## PASSAGE

I have a SAS code that creates a lot of intermediary tables for my calculations. Thing is, I don't really care about this tables after the job is done, I only care to the finals results.
But, everytime I run this code, SAS add all the generated tables do my process flow, turning it into a huge mess (I am talking here of 40+ intermediary tables).
Is there a way to tell SAS not to add some tables to the process flow? Or at least to tell it not to add any tables at all? I am using SAS Enterprise Guide 4.1
Thanks in advance
Under SAS 9.1.x and 9.2.x (for Windows), it's possible to suppress the display of datasets in SAS client environments by prefixing the dataset name with "_TO". So in your code and/or tasks, you could call all your intemediate datasets _TO<DataSetName>, and they won't clutter up your process flow. But they will still be there and can be referenced in code and tasks.
If you do this and you're using tasks, note that it might be tricky to work out how to use the output data from a task as the input for another, if you can't see the dataset to select it. If you have trouble with this, comment on this post and we can address that.

## PROBLEMS TO WORK ON
1: Answer these questions from the SAS thread:
(a) Which version of SAS Enterprise Guide is the asker using?
(b) What prefix keeps a dataset from showing in SAS client environments?
(c) About how many intermediary tables does the asker say end up in the process flow?
2: Rewrite the SAS thread from "I have a SAS" to "code and tasks.", putting "project tree" wherever "process flow" appears.
3: Carry the SAS thread forward from its final sentence.

## DATA SECTION
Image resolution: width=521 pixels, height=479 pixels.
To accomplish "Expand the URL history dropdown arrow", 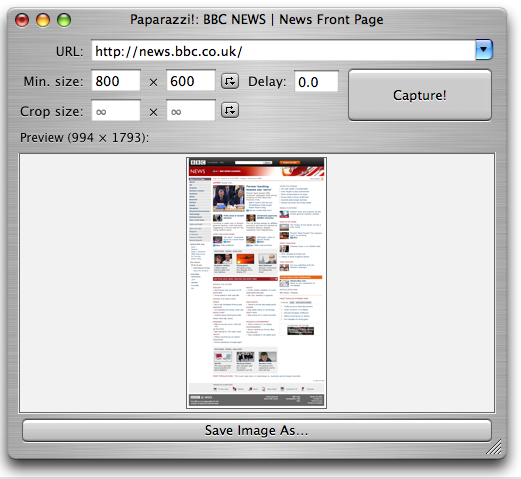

## ANSWERS
1:
(a) SAS Enterprise Guide 4.1
(b) "_TO"
(c) More than 40 (40+)

2:
I have a SAS code that creates a lot of intermediary tables for my calculations. Thing is, I don't really care about this tables after the job is done, I only care to the finals results.
But, everytime I run this code, SAS add all the generated tables do my project tree, turning it into a huge mess (I am talking here of 40+ intermediary tables).
Is there a way to tell SAS not to add some tables to the project tree? Or at least to tell it not to add any tables at all? I am using SAS Enterprise Guide 4.1
Thanks in advance
Under SAS 9.1.x and 9.2.x (for Windows), it's possible to suppress the display of datasets in SAS client environments by prefixing the dataset name with "_TO". So in your code and/or tasks, you could call all your intemediate datasets _TO<DataSetName>, and they won't clutter up your project tree. But they will still be there and can be referenced in code and tasks.

3:
Note that this "_TO" prefix thing is an undocumented, "hidden" feature that is to be deprecated in 9.3 - see this blog for details.
If you set the option "Maximum Number of output data sets to add to the project" (under Results General) to zero, it will not add any datasets to the project, but they'll still be available to view from the Server -> Library view (they'll be added to the flow at the point you request them).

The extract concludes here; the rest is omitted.